One possible way to avoid adverse behavior is to include strong monitoring along with goal setting. However, workers could interpret increased monitoring as a sign of distrust and reciprocate by reducing their effort. So while monitoring might reduce the negative effects of goal setting, it might also reduce workers’ motivation and thereby the positive effects of goal setting.

Complex work environments call for SMART goals

Goal setting becomes especially tricky in complex working situations. In simple work environments, where output is determined by a single measurable input and where chances for adverse behavior are low, goals are both easy and effective. In more complex environments, goals need to be tailored to the specific situation. They should be specific, measurable, attainable, relevant, and timed (SMART).

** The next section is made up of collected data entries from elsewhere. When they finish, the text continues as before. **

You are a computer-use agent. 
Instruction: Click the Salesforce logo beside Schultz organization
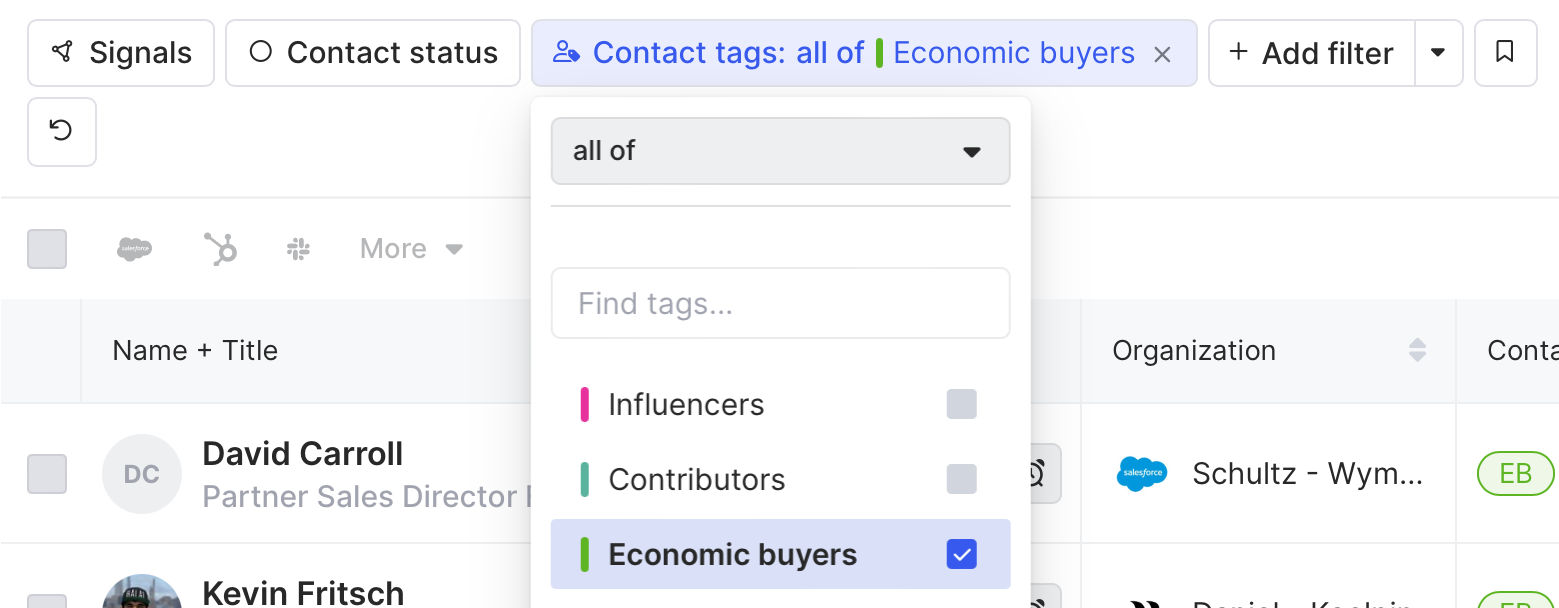pyautogui.click(x=1142, y=474)
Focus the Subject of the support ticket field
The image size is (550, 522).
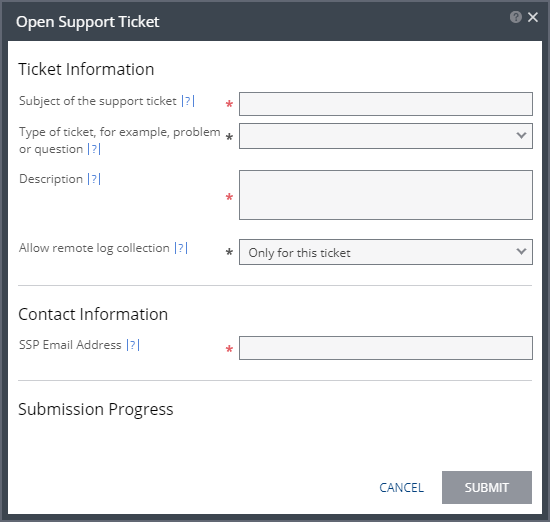coord(386,104)
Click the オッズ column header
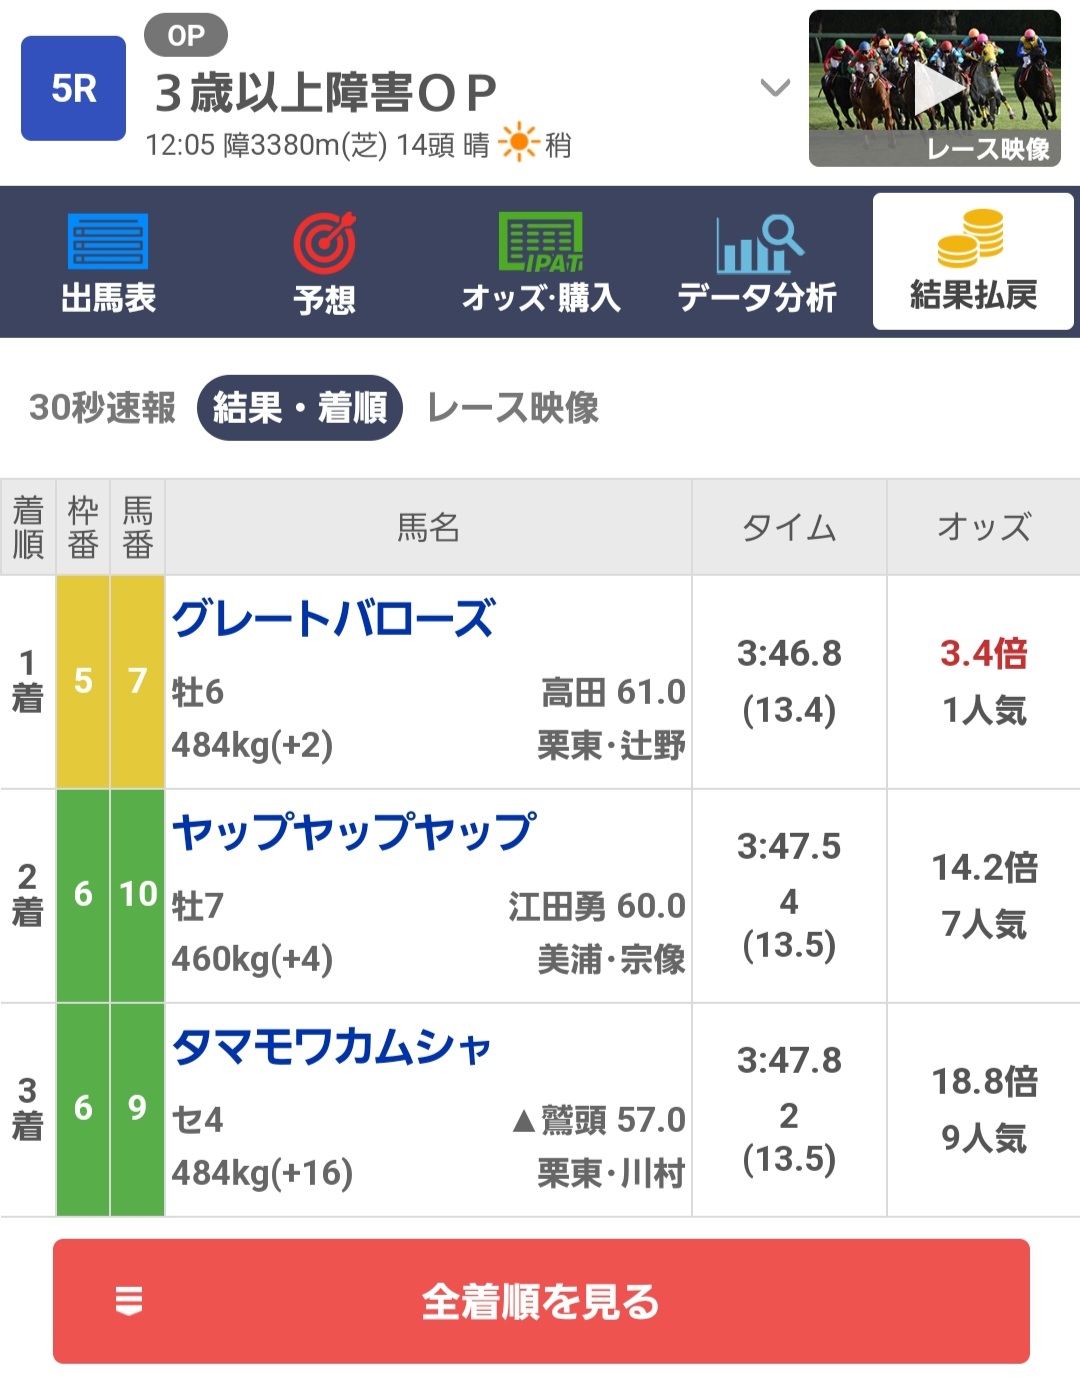Viewport: 1080px width, 1394px height. [984, 527]
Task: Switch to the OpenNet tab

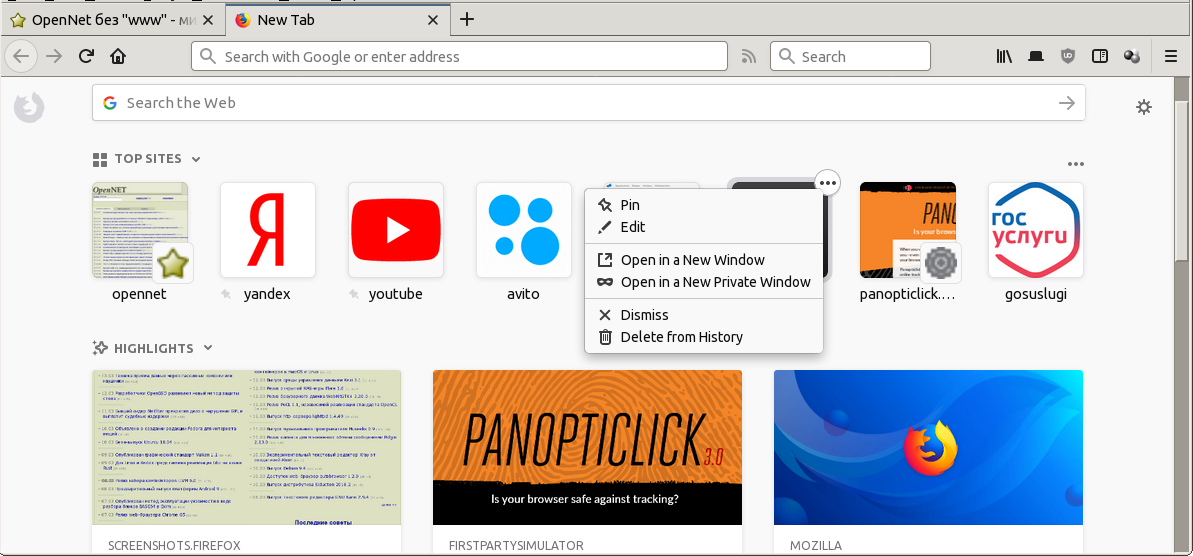Action: (x=110, y=19)
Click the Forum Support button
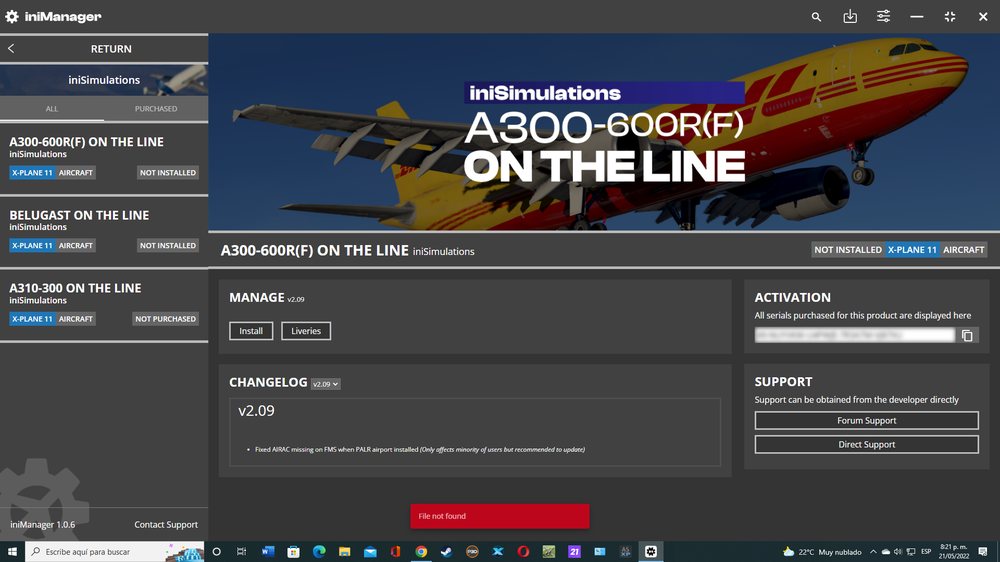This screenshot has width=1000, height=562. coord(866,421)
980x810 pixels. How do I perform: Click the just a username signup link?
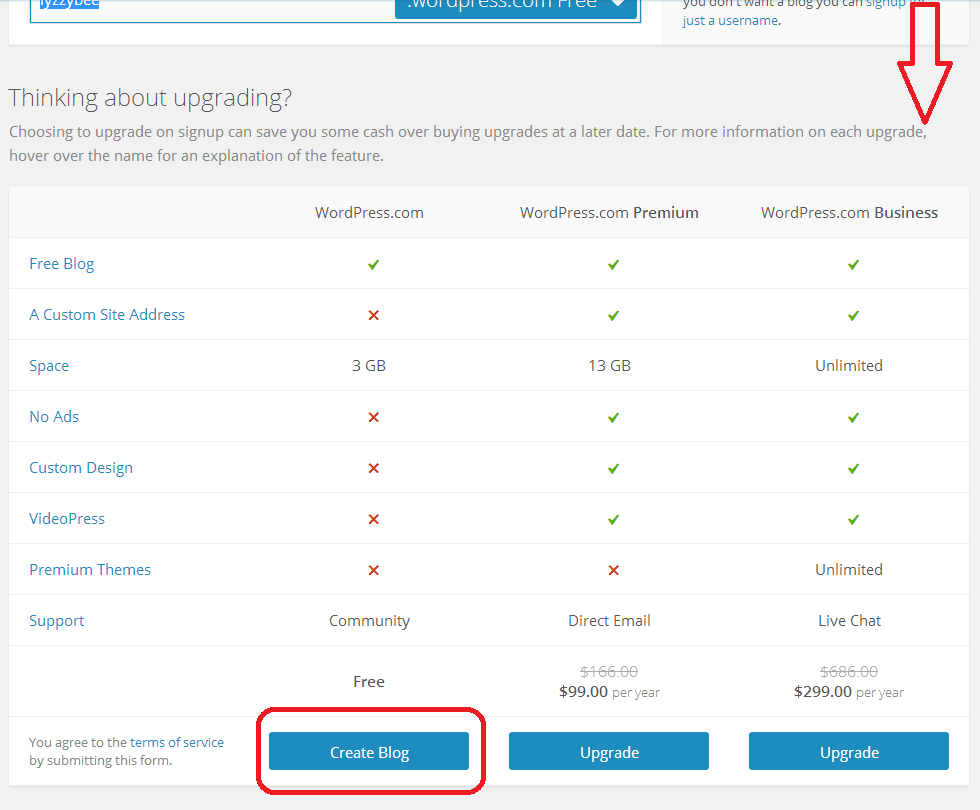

  • Specific means a well-defined goal in an explicitly established unit of measurement (such as euros for revenue, pieces for output, and pounds for weight loss) as opposed to a simple “do your best” rule.
  • Measurable refers to the ability to observe progress so that an individual (and observer) knows how close goal attainment is.
  • A goal should be attainable, which means that an individual has a realistic chance of achieving the goal.
  • To be relevant, a goal needs to be meaningful and worth achieving for the individual or the organization.
  • And finally, timed implies that there should be some time limit for reaching the goal (for example, lose five pounds by the end of the month, or increase revenue by €100,000 in the first quarter of the year).

SMART goals should be embedded in broader organizational objectives that are communicated to workers. Clear communication between management and employees might help to calibrate goals so that they do not become too challenging and do not narrow the focus of attention too much. If managers take these aspects into account, goals can be a powerful tool to improve both productivity and employee satisfaction.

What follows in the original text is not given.